▶ [Do this]
Copy the records between the lines holding "Task: Open the 调试控制台 tab" and "Screen dimensions: 1301x1007", inclusive, replacing "tab" with "panel" and leaving everything else unchanged.

##### Supplied material #####

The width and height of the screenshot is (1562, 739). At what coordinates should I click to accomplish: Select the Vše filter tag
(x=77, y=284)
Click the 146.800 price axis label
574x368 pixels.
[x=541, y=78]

#####
##### Supplied material #####

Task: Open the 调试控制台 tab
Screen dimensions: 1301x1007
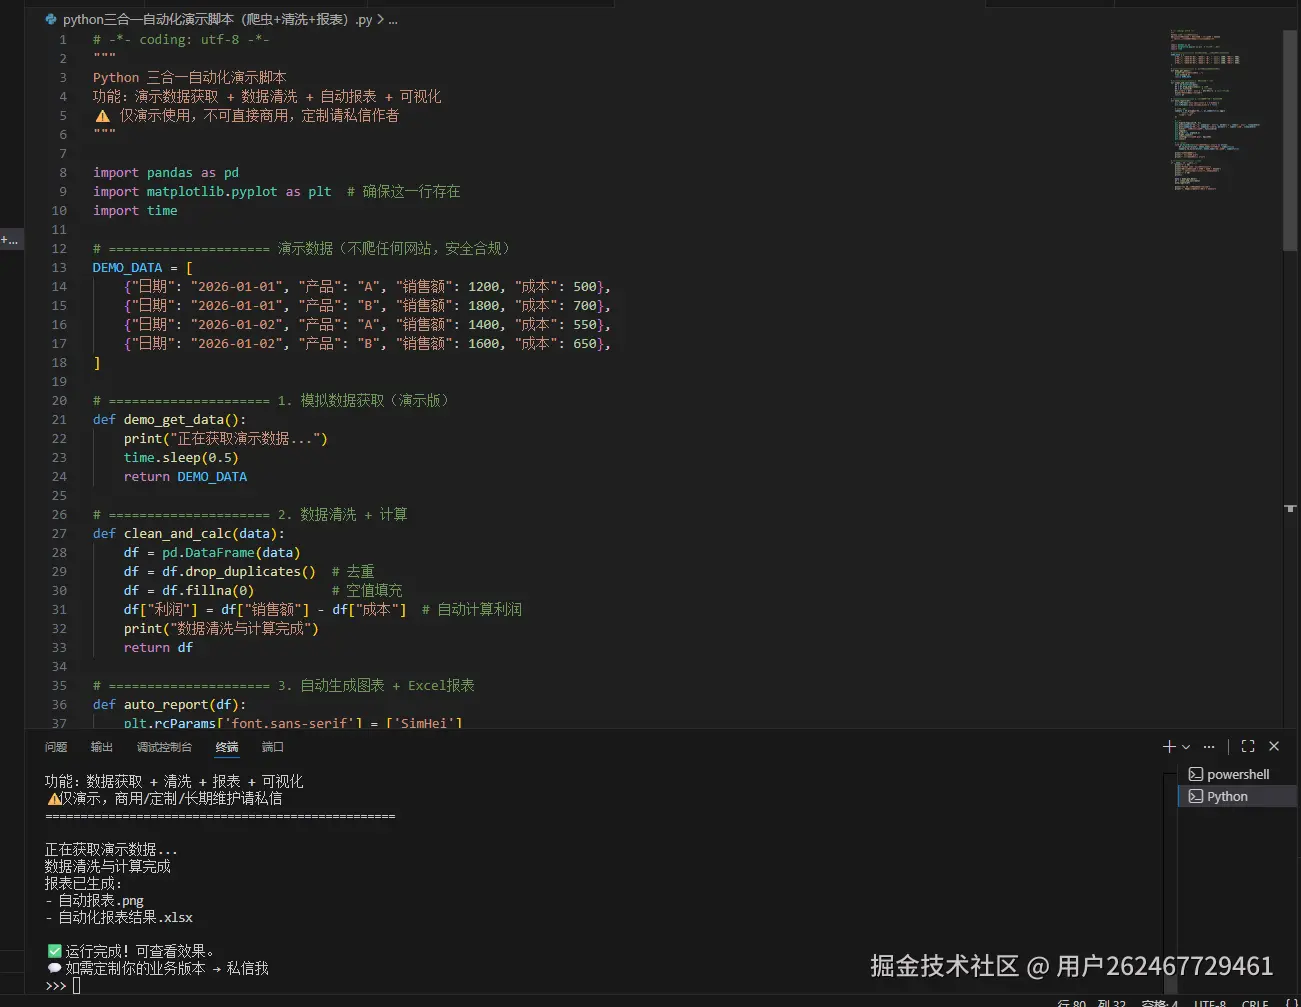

#####

▶ [Exercise result]
Task: Open the 调试控制台 panel
Screen dimensions: 1301x1007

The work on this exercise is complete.